DATELINE: ~ Here we go again: Now it's Opportunity knocking at Mars' door. We've got the Martians surrounded!
NASA had confirmed on January 3, 2004 that Rover made a "bull's-eye" landing in a Martian crater, but communication with the Rover was in doubt until Saturday night, January 24, 2004 when Rover was "resurrected," according to NASA.
We mere mortals on Mother Earth were elated at successfully landing Spirit in a crater the size of Connecticut on the Red Planet. Now we are thrilled once again as Opportunity has successfully landed on the opposite side of Mars.
The first spacecraft touched down on Mars with the Spirit rover on January 3, 2004 and now Opportunity will be the second of two identical six-wheeled robots that will roam the planet's rocky surface.
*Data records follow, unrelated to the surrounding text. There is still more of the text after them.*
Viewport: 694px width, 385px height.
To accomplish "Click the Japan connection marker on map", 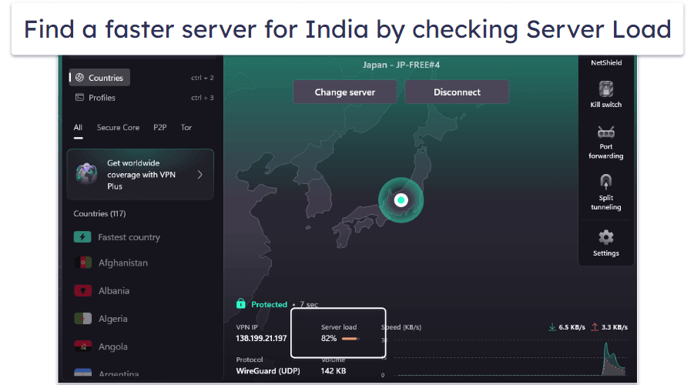I will coord(401,200).
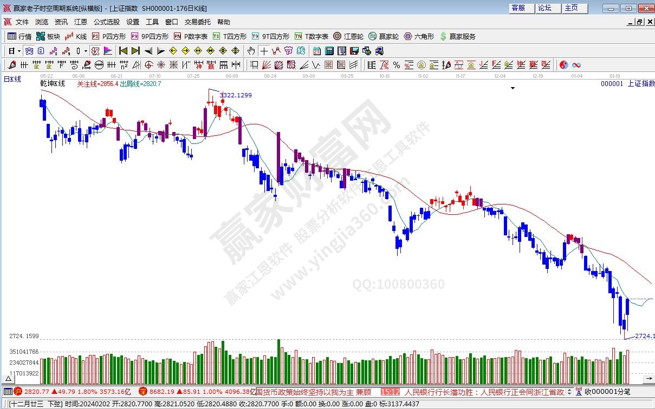655x409 pixels.
Task: Click the 赢家服务 dollar-sign service link
Action: coord(458,36)
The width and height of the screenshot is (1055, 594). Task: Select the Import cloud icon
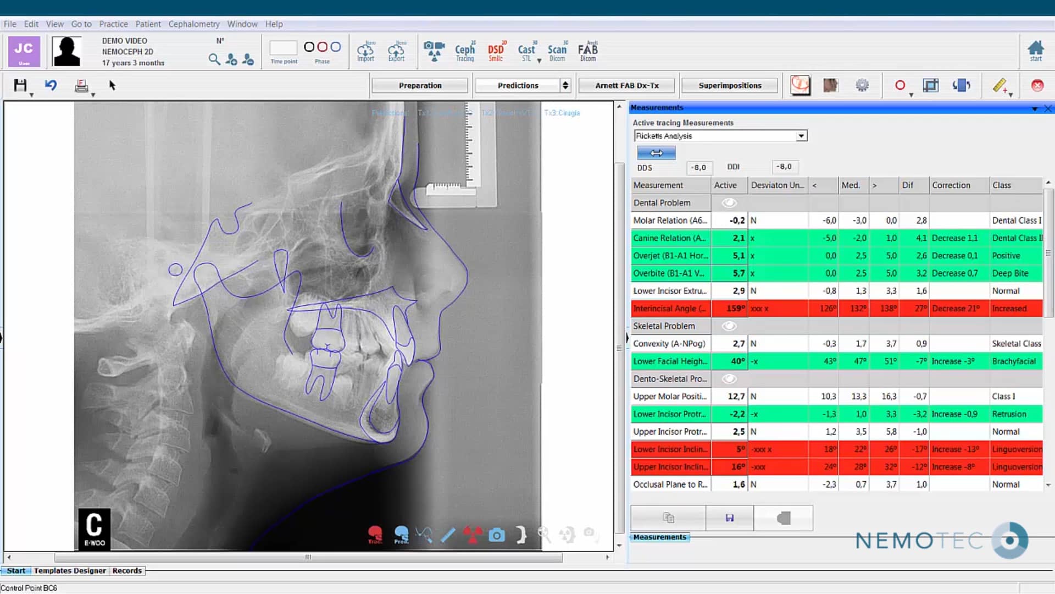365,50

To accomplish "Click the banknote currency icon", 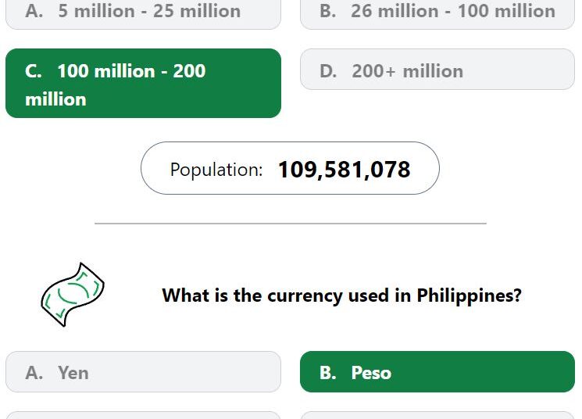I will pyautogui.click(x=73, y=295).
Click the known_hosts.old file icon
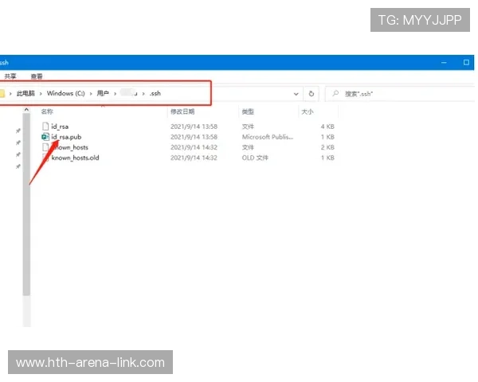Screen dimensions: 478x382 pos(45,158)
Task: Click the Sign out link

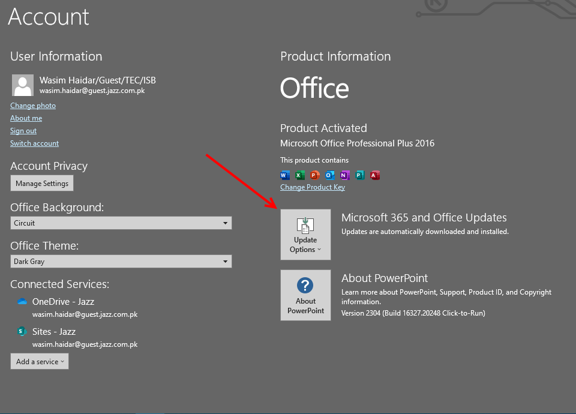Action: tap(23, 131)
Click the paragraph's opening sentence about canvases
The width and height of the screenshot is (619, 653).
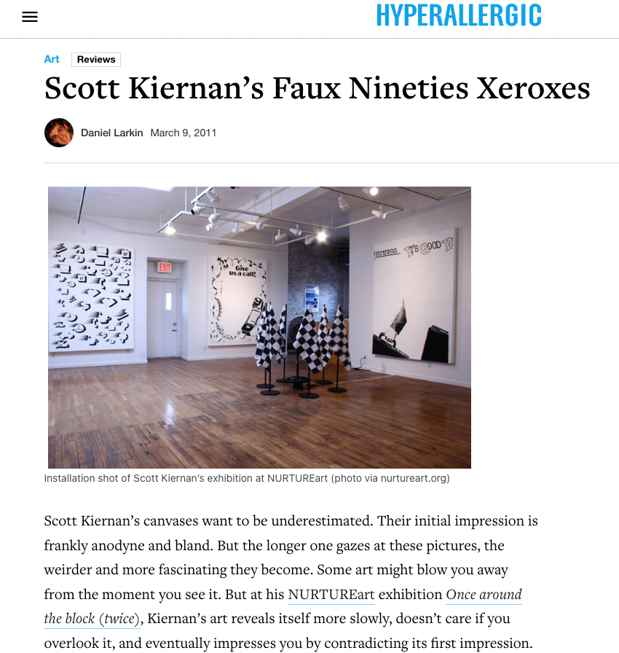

NASA's team, unabashedly describing itself as "the best in the world," broke out the well-deserved champagne and declared "We are two for two!" Arnold Schwarzennegger, the Governor of California, and Al Gore, former Vice President, were standing in the wings with other dignataries and beaming with pride at the Jet Propulsion Lab when the celebration occurred.
Spirit made a flawless landing within a cigar-shaped ellipse inside Gusev Crater. The Connecticut sized crater is situated just south of the Martian equator.
When Opportunity landed safely, it signalled Earth within minutes of landing. Opportunity came to rest upside down.
Opportunity's target is an area called Meridiani Planum, whose terrain scientists believe will be dramatically different from the reddish soil of Gusev Crater. Meridiani is expected to be dark gray or black and relatively dust-free.
The region is believed to be rich in a mineral called gray hematite, which typically forms in marine or volcanic environments rich in water. The landing site is 45-mile-long ellipse that is one of the smoothest and flattest places on Mars.
Until 2004, attempts to land spacecraft on Mars have failed with few exceptions. The latest apparent failure was the British Beagle 2 lander, which has not been heard from since its scheduled arrival at Mars on Christmas Day, 2003.
NASA's last attempt at landing on Mars, in 1999, failed when the Polar Lander slammed into the Martian surface without so much as a hello, how are you or go to hell ! But our scientists at NASA had set their hands to the plow knowing that they must plow to the end of the furrow.
Spirit and Opportunity, taken together, represent a $820 million NASA project.
The rovers are designed to spend 90 days analyzing and photographing Martian rocks and soil for clues that could reveal whether the Red Planet was ever a warmer, wetter environment capable of sustaining life.
At this time, Mars is a dry and cold world. But ancient river channels and other water-carved features viewed from orbit suggest that Mars may have had a more hospitable past.
The rovers are equipped to find evidence that liquid water ... a necessary ingredient for life ... has existed on the surface of Mars. As water goes, so goes weather. An occasional bolt of lightning hitting the primordial soup would likely have excited the momentary tingling sensation which creates life.
NASA launched the 384-pound Spirit and its twin, Opportunity, in hopes they would become, respectively, the fourth and fifth U.S. spacecraft to survive landing on Mars. Twenty other spacecraft from various nations have failed to make the requisite soft landing on the Red Planet.
Mars is presently making the closest approach to Earth in 60,000 years. We are sending spacecraft probes to Mars at regular 26-month intervals, or each time the Earth laps the Red Planet as they both circle the sun.
One of NASA's many releases for the awaiting public is posted on the JPL website:
"Spirit's Progress: During sols 148 through 151, Spirit advanced significantly closer to the "Columbia Hills" and now sits only 220 meters (722 feet) from its first target at the base, a location informally named "Spur B."
"Opportunity's Progress: On sol 133 the rover executed the first real "dip" into Endurance Crater. The intent was to go far enough in that all wheels would be on the slope of the crater, and then come all the way back out, proving that the rover was capable of getting back out before going very deep. The other main objective was to gather information on the degree and nature of any slip that would be experienced while traversing the crater wall. The execution went extremely well, with slips and disturbance of the terrain well below acceptable levels, giving the team confidence that the rover is capable of going deeper. The engineering team will continue to characterize the variety of slopes and materials that Opportunity will encounter deeper in the crater."